## Problem to solve
Reproduce all the entries beneath this sentence exactly.

Data excerpts Block Start

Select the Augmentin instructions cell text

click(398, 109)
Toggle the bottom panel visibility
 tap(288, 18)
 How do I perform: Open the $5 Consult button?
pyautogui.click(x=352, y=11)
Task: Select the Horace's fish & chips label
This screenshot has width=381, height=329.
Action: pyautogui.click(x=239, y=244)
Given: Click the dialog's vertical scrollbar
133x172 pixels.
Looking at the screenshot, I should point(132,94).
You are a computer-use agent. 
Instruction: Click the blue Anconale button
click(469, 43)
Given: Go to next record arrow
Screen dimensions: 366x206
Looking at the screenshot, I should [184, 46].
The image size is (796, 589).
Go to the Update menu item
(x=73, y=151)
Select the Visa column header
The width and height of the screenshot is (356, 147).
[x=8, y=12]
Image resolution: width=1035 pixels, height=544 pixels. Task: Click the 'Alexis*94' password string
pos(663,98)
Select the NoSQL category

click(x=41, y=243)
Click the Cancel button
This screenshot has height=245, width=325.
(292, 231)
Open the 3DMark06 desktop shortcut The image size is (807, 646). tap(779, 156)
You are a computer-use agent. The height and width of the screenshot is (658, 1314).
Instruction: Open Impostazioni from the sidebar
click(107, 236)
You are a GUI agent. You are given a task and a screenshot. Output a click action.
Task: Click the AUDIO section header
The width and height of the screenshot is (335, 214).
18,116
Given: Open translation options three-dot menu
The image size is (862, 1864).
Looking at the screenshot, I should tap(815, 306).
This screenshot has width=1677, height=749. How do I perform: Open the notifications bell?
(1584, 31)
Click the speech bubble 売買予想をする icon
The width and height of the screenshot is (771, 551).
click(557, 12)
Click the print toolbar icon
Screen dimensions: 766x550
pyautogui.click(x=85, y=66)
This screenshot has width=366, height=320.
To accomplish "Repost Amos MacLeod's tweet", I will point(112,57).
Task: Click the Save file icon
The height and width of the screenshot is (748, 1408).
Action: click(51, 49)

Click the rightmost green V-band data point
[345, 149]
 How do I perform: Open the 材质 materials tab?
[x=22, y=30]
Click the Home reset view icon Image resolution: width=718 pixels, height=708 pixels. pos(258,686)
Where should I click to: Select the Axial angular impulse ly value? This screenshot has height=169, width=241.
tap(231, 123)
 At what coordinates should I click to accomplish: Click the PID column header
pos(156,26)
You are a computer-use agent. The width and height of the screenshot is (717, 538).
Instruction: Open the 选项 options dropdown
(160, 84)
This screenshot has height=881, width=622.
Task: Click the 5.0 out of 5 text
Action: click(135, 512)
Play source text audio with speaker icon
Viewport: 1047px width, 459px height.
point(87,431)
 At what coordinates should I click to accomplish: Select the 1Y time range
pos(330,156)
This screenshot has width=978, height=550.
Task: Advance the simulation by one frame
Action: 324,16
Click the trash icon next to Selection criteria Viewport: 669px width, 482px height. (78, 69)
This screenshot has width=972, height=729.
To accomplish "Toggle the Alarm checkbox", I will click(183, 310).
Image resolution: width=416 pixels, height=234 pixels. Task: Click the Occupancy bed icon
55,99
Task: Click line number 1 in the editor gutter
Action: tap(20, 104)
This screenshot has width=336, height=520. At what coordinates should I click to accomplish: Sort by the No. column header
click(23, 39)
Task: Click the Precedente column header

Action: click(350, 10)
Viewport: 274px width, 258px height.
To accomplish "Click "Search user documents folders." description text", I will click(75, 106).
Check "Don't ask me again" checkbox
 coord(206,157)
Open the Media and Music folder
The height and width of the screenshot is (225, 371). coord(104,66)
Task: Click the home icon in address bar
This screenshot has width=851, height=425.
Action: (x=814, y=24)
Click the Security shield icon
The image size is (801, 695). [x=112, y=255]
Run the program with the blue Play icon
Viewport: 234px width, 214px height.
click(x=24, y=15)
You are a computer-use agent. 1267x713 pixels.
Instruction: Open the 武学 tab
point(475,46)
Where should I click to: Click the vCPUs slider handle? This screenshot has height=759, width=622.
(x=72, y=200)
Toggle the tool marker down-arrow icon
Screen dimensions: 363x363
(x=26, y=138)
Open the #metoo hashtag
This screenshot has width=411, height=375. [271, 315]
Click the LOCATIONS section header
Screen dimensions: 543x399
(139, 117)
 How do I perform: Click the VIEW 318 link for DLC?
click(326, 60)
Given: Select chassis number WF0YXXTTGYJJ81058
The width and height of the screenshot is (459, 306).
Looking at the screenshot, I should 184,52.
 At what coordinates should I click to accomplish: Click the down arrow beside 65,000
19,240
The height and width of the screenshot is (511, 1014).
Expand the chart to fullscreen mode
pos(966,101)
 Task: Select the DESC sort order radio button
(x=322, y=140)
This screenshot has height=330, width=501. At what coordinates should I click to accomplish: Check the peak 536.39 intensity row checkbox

Data excerpts Block End

## Answer to the problem
Select the Augmentin instructions cell text

click(398, 109)
Toggle the bottom panel visibility
 tap(288, 18)
 How do I perform: Open the $5 Consult button?
pyautogui.click(x=352, y=11)
Task: Select the Horace's fish & chips label
This screenshot has width=381, height=329.
Action: pyautogui.click(x=239, y=244)
Given: Click the dialog's vertical scrollbar
133x172 pixels.
Looking at the screenshot, I should point(132,94).
You are a computer-use agent. 
Instruction: Click the blue Anconale button
click(469, 43)
Given: Go to next record arrow
Screen dimensions: 366x206
Looking at the screenshot, I should [184, 46].
The image size is (796, 589).
Go to the Update menu item
(x=73, y=151)
Select the Visa column header
The width and height of the screenshot is (356, 147).
[x=8, y=12]
Image resolution: width=1035 pixels, height=544 pixels. Task: Click the 'Alexis*94' password string
pos(663,98)
Select the NoSQL category

click(x=41, y=243)
Click the Cancel button
This screenshot has height=245, width=325.
(292, 231)
Open the 3DMark06 desktop shortcut The image size is (807, 646). tap(779, 156)
You are a computer-use agent. The height and width of the screenshot is (658, 1314).
Instruction: Open Impostazioni from the sidebar
click(107, 236)
You are a GUI agent. You are given a task and a screenshot. Output a click action.
Task: Click the AUDIO section header
The width and height of the screenshot is (335, 214).
18,116
Given: Open translation options three-dot menu
The image size is (862, 1864).
Looking at the screenshot, I should tap(815, 306).
This screenshot has width=1677, height=749. How do I perform: Open the notifications bell?
(1584, 31)
Click the speech bubble 売買予想をする icon
The width and height of the screenshot is (771, 551).
click(557, 12)
Click the print toolbar icon
Screen dimensions: 766x550
pyautogui.click(x=85, y=66)
This screenshot has width=366, height=320.
To accomplish "Repost Amos MacLeod's tweet", I will point(112,57).
Task: Click the Save file icon
The height and width of the screenshot is (748, 1408).
Action: click(51, 49)

Click the rightmost green V-band data point
[345, 149]
 How do I perform: Open the 材质 materials tab?
[x=22, y=30]
Click the Home reset view icon Image resolution: width=718 pixels, height=708 pixels. pos(258,686)
Where should I click to: Select the Axial angular impulse ly value? This screenshot has height=169, width=241.
tap(231, 123)
 At what coordinates should I click to accomplish: Click the PID column header
pos(156,26)
You are a computer-use agent. The width and height of the screenshot is (717, 538).
Instruction: Open the 选项 options dropdown
(160, 84)
This screenshot has height=881, width=622.
Task: Click the 5.0 out of 5 text
Action: click(135, 512)
Play source text audio with speaker icon
Viewport: 1047px width, 459px height.
point(87,431)
 At what coordinates should I click to accomplish: Select the 1Y time range
pos(330,156)
This screenshot has width=978, height=550.
Task: Advance the simulation by one frame
Action: 324,16
Click the trash icon next to Selection criteria Viewport: 669px width, 482px height. (78, 69)
This screenshot has width=972, height=729.
To accomplish "Toggle the Alarm checkbox", I will click(183, 310).
Image resolution: width=416 pixels, height=234 pixels. Task: Click the Occupancy bed icon
55,99
Task: Click line number 1 in the editor gutter
Action: tap(20, 104)
This screenshot has width=336, height=520. At what coordinates should I click to accomplish: Sort by the No. column header
click(23, 39)
Task: Click the Precedente column header

Action: click(350, 10)
Viewport: 274px width, 258px height.
To accomplish "Click "Search user documents folders." description text", I will click(75, 106).
Check "Don't ask me again" checkbox
 coord(206,157)
Open the Media and Music folder
The height and width of the screenshot is (225, 371). coord(104,66)
Task: Click the home icon in address bar
This screenshot has width=851, height=425.
Action: (x=814, y=24)
Click the Security shield icon
The image size is (801, 695). [x=112, y=255]
Run the program with the blue Play icon
Viewport: 234px width, 214px height.
click(x=24, y=15)
You are a computer-use agent. 1267x713 pixels.
Instruction: Open the 武学 tab
point(475,46)
Where should I click to: Click the vCPUs slider handle? This screenshot has height=759, width=622.
(x=72, y=200)
Toggle the tool marker down-arrow icon
Screen dimensions: 363x363
(x=26, y=138)
Open the #metoo hashtag
This screenshot has width=411, height=375. [271, 315]
Click the LOCATIONS section header
Screen dimensions: 543x399
(139, 117)
 How do I perform: Click the VIEW 318 link for DLC?
click(326, 60)
Given: Select chassis number WF0YXXTTGYJJ81058
The width and height of the screenshot is (459, 306).
Looking at the screenshot, I should 184,52.
 At what coordinates should I click to accomplish: Click the down arrow beside 65,000
19,240
The height and width of the screenshot is (511, 1014).
Expand the chart to fullscreen mode
pos(966,101)
 Task: Select the DESC sort order radio button
(x=322, y=140)
This screenshot has height=330, width=501. At what coordinates should I click to accomplish: Check the peak 536.39 intensity row checkbox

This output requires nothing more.